Sábado, 8 de diciembre de 2012 | Hoy
VIDEO › ESTE ES MI LUGAR, DE PAOLO SORRENTINO, CON SEAN PENN
Cineasta de la máscara, el rulo y el artificio, Sorrentino es capaz de pasar de la máxima frivolidad a la melancolía total, y de ésta al grandeur operístico, e incluso a conciliar todo eso en un mismo plano, como un Dario Argento hemofóbico.
Por Horacio Bernades
Parece Piñón Fijo con peluca azabache. O una Cher sin cirugías, el día que se agarró a trompadas con el peluquero. Y sin embargo es Sean Penn, haciendo de Cheyenne, has-been del gothic rock de los ’80. Hace como veinte años que Cheyenne no agarra una guitarra, pero mantiene un look como de Robert Smith congelado en el tiempo. Que este joven de ayer, cuya actividad más esforzada consiste es jugar una variante de pelota vasca, con su esposa-bombero por contrincante (no se trata de una tipología lésbica: la esposa trabaja realmente de bombero), termine persiguiendo a través de Estados Unidos a un nonagenario ex torturador de Auschwitz junto al más legendario cazador de nazis, revela que This Must Be the Place no es la clase de película que venera un verosímil realista. Difícil que así fuera, habiendo sido escrita y dirigida por el napolitano Paolo Sorrentino, el más consecuente cultivador de la stravaganza cinematográfica contemporánea, tal como demostraban las previas L’uomo in più (2001) e Il divo (2008), vistas en sendas ediciones del Bafici. Presentada en Competencia Internacional en Cannes 2011, AVH acaba de editar This Must Be the Place, con el título Este es mi lugar.

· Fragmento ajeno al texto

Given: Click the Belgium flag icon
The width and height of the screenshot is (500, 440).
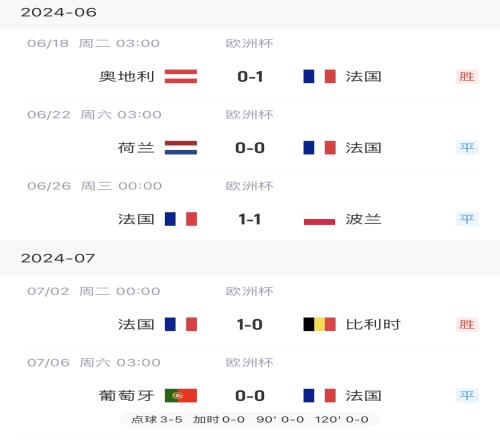Looking at the screenshot, I should click(319, 324).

“Lo que me molesta no sé exactamente qué es, pero es algo”, musita cada tanto Cheyenne, como para sí y sin que venga a cuento de nada. Uno de esos papeles por los cuales cualquier actor puede llegar a entregar una libra de carne, Cheyenne parece perdido en la propia inmensidad de su palacio campestre. La inmensidad de su nombre, tal vez. O, más posiblemente, la inmensidad de la culpa que lo abruma y lo tiene como atontado. Por haber tomado demasiado en serio sus canciones superdepres, dos chicos se suicidaron. No uno: dos. Cuestión de refregarse la culpa bien a fondo –al fin y al cabo, qué mas quiere un rocker gótico que frotarse la mala conciencia todas las mañanas–, Cheyenne suele visitar la tumba de uno de esos chicos y a la mamá del otro, que vive mirando por la ventana, como quien espera eternamente su regreso.
Melanco metrosexual, Cheyenne vive retocándose el maquillaje, el rímel, el carmín de los labios. Y corriéndose el mechón que le cuelga delante de la cara con la técnica de una colegiala: un coqueto soplidito hacia arriba. Ahora bien, ocurre que Cheyenne es judío. ¿Por qué no? ¿Gene Simmons, de los Kiss, no nació acaso en Haifa, con el nombre de Chaim Witz? Treinta años después de haber visto a su padre por última vez, cuando se entera de que éste está muriendo, Cheyenne cruza el Atlántico en barco (lo aterran los aviones). Sobreviviente de Auschwitz, el padre no llegó a cumplir el deseo que lo obsesionó toda la vida: atrapar a su torturador, que tal vez esté vivo después de todo este tiempo. ¿No habrá llegado para Cheyenne la hora de cumplir ese último deseo?
Cineasta de la máscara, el rulo y el artificio, Sorrentino no sólo es capaz de pasar de la máxima frivolidad a la melancolía total, y de ésta al grandeur operístico o la floritura de estilo, sino de conciliar todo eso en el mismo plano, como un Dario Argento hemofóbico. ¿Que por qué la película lleva el mismo título que una canción de Talking Heads? Porque David Byrne aparece por allí, interpretando una versión de This Must Be the Place y componiendo la banda sonora. “Perche mi piace”, habría contestado seguramente Sorrentino, si alguien le hubiera preguntado por qué puso a Byrne a hacer de sí mismo.